The FUP 4 is a rod-shaped box body having a rectangular cross section with both ends closed in the vehicle width direction, extends in the vehicle width direction below the rear of the front bumper 3, and is fixed to the left and right side members 11 via the left and right FUP brackets 8. Will be done. The FUP4 regulates the movement of the above-mentioned other vehicle to the rear of the FUP4 when the vehicle 1 collides with another vehicle (not shown) such as a passenger car having a vehicle height lower than that of the vehicle 1, and the vehicle 1 has a FUP4. Prevent other vehicles from sneaking downwards.

As shown in FIGS. 1 to 3, the heat exchanger 5 includes a radiator (first heat exchanger) 14 and an intercooler (second heat exchanger) 15, and is behind the FUP 4 and has a second cross member. It is arranged between the left and right side members 11 in a state of being separated rearward from 13. The intercooler 15 may be referred to as a charge air cooler.

The radiator 14 is a rectangular plate-shaped structure having a front surface 14a and a rear surface 14b intersecting the front-rear direction, and the total length of the radiator 14 in the vertical direction is set to be longer than the total length of the intercooler 15 in the vertical direction. The radiator 14 is arranged behind the second cross member 13 between the left and right side members 11, and is fixed to the left and right side members 11 in a posture slightly inclined rearward toward the upper side. In this state, the upper end of the radiator 14 is located above the upper surface of the vehicle body frame 2 (the upper surfaces of the side member 11 and the second cross member 13), and the lower end of the radiator 14 is located above the lower surface of the vehicle body frame 2 (side members 11 and the upper surfaces of the second cross member 13). It is located below each lower surface of the second cross member 13. Cooling water that has been heated by an engine or the like is recovered and flows into the radiator 14. The inflowing cooling water is cooled by the cooling air (running air) passing from the front surface 14a to the rear surface 14b of the radiator 14 while flowing through the radiator 14, and is supplied again from the radiator 14 to the engine or the like.

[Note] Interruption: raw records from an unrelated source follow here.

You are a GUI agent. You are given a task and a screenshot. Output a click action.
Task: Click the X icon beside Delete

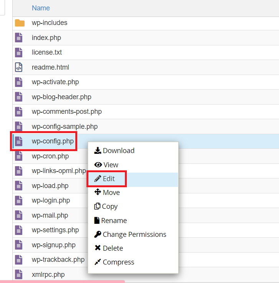pyautogui.click(x=98, y=248)
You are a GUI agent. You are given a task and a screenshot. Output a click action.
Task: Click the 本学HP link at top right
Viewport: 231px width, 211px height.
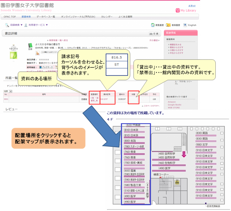click(192, 6)
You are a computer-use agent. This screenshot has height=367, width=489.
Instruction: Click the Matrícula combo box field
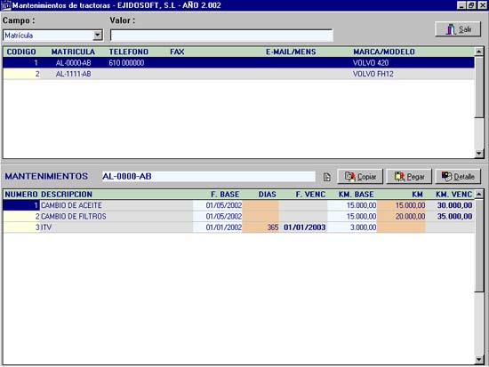coord(52,36)
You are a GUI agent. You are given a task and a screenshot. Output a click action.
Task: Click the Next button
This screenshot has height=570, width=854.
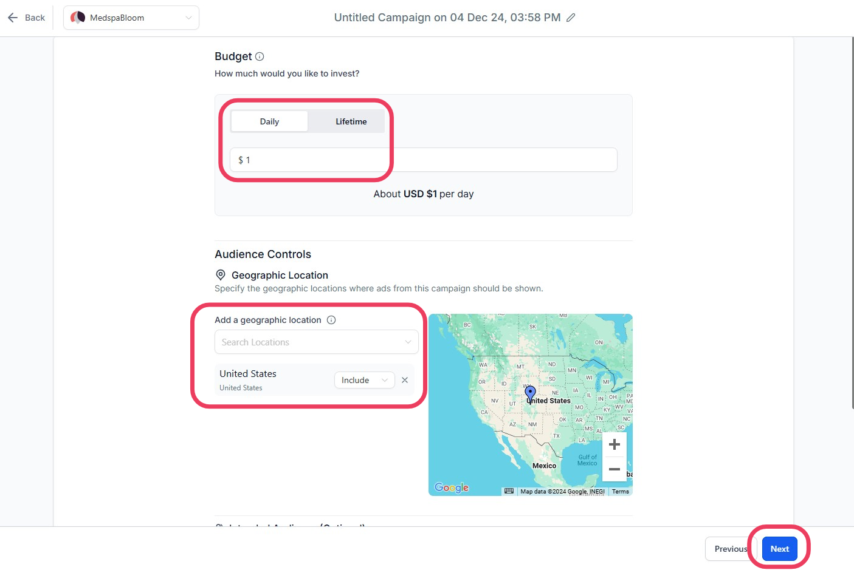tap(780, 549)
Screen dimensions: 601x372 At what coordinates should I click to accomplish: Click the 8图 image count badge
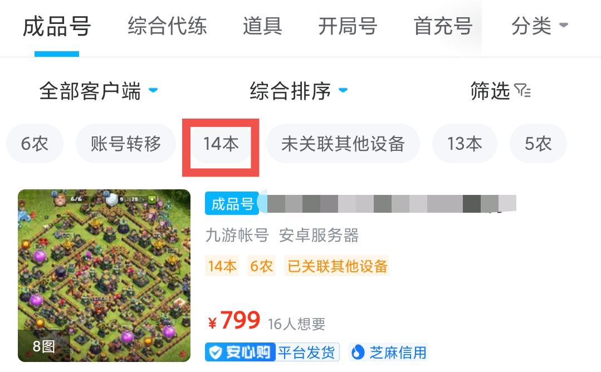pos(43,346)
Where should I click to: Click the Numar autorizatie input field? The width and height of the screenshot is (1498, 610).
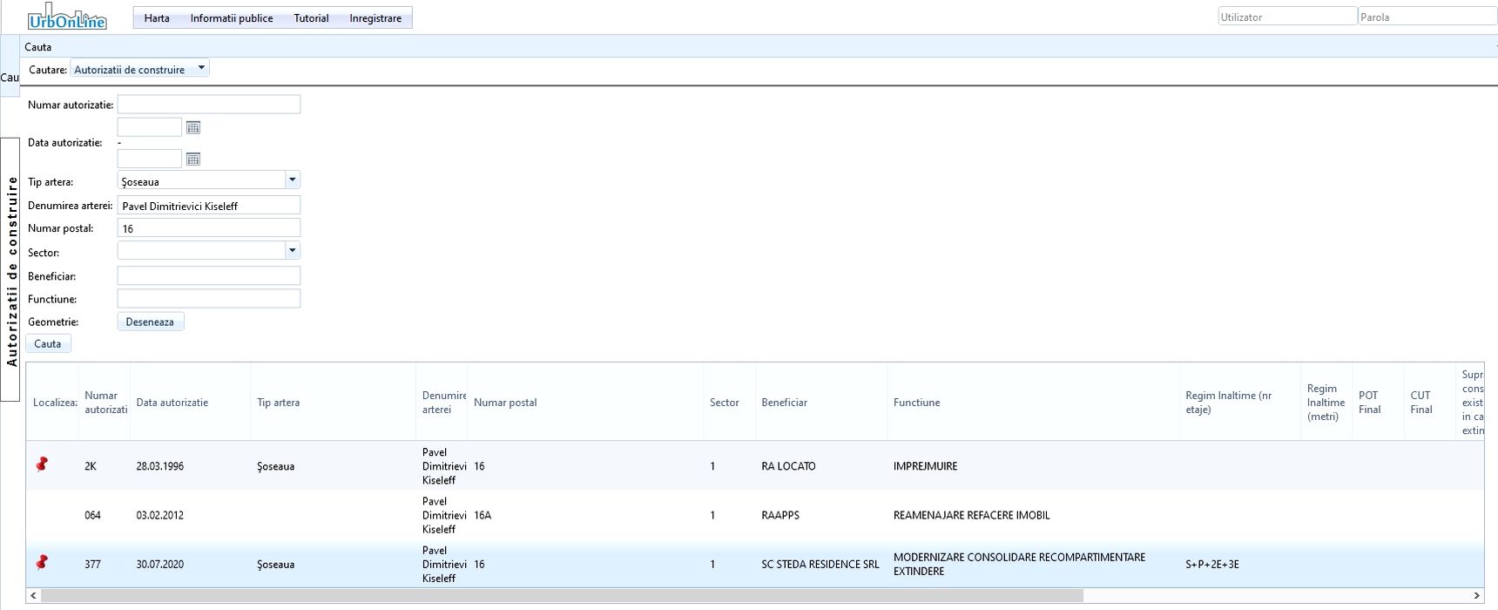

The intercooler 15 has a front surface 15a and a rear surface 15b that intersect with each other in the front-rear direction, and is a rectangular plate-like structure smaller than the radiator 14, and the total length of the intercooler 15 in the vertical direction is the vertical direction of the radiator 14. Shorter than the total length. The intercooler 15 is arranged between the left and right side members 11 between the second cross member 13 and the front surface 14a of the radiator 14, and is arranged with respect to the left and right side members 11 in a posture slightly inclined rearward toward the upper side. Is fixed. In this state, the upper end of the intercooler 15 is located above the upper surface of the vehicle body frame 2 (the upper surfaces of the side member 11 and the second cross member 13), and the lower end of the intercooler 15 is the lower surface of the vehicle body frame 2 (side members). It is located slightly below the lower surface of each of the 11 and the second cross member 13) and above the lower end of the radiator 14. That is, the intercooler 15 is arranged so as to overlap the front side of the radiator 14, and the lower portion of the front surface 14a of the radiator 14 is exposed forward below the lower end of the intercooler 15. High-temperature intake gas supercharged by an engine supercharger (not shown) flows into the intercooler 15. The inflowing intake gas is cooled by the cooling air (running air) passing from the front surface 15a to the rear surface 15b of the intercooler 15 while flowing through the intercooler 15, and is supplied to the engine or the like.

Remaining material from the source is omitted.